_Exercise objective_
Please write out the line containing "Task: Open the Fiscal fitness tab" and each line after it through the end of the data, exactly, and nothing else.

****************

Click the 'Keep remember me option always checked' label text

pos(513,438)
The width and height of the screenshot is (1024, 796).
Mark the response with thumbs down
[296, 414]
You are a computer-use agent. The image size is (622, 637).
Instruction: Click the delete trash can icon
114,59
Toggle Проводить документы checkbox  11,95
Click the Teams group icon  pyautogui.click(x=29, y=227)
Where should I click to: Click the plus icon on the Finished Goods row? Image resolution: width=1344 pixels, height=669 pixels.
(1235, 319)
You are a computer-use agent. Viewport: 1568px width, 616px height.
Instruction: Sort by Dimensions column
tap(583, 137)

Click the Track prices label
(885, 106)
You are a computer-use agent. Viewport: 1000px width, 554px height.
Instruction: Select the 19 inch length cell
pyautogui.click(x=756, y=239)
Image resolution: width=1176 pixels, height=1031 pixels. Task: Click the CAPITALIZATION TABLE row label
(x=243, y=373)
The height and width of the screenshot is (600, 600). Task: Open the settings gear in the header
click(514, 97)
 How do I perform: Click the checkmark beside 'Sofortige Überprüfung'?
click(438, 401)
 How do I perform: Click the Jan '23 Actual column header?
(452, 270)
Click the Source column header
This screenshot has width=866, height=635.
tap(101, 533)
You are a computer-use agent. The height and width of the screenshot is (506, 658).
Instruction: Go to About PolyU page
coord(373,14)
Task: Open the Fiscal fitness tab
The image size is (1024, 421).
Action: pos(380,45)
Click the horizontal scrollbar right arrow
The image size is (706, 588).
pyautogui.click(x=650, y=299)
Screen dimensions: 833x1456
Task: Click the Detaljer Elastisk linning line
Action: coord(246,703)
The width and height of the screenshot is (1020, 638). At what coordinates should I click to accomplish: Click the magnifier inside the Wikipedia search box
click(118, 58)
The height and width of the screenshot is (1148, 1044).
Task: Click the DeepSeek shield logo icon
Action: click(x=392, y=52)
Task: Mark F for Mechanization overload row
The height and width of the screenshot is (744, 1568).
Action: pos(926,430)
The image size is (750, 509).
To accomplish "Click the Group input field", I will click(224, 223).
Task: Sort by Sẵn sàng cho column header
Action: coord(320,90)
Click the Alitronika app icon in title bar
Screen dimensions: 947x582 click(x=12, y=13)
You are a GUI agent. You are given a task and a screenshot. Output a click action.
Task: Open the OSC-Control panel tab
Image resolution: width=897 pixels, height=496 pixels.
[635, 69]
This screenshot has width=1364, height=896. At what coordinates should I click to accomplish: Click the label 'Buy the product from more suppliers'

****************

_Finished task_
Task: Open the Fiscal fitness tab
The image size is (1024, 421).
Action: pos(380,45)
Click the horizontal scrollbar right arrow
The image size is (706, 588).
pyautogui.click(x=650, y=299)
Screen dimensions: 833x1456
Task: Click the Detaljer Elastisk linning line
Action: coord(246,703)
The width and height of the screenshot is (1020, 638). At what coordinates should I click to accomplish: Click the magnifier inside the Wikipedia search box
click(118, 58)
The height and width of the screenshot is (1148, 1044).
Task: Click the DeepSeek shield logo icon
Action: click(x=392, y=52)
Task: Mark F for Mechanization overload row
The height and width of the screenshot is (744, 1568).
Action: pos(926,430)
The image size is (750, 509).
To accomplish "Click the Group input field", I will click(224, 223).
Task: Sort by Sẵn sàng cho column header
Action: coord(320,90)
Click the Alitronika app icon in title bar
Screen dimensions: 947x582 click(x=12, y=13)
You are a GUI agent. You are given a task and a screenshot. Output a click action.
Task: Open the OSC-Control panel tab
Image resolution: width=897 pixels, height=496 pixels.
[635, 69]
This screenshot has width=1364, height=896. At what coordinates should I click to accomplish: Click the label 'Buy the product from more suppliers'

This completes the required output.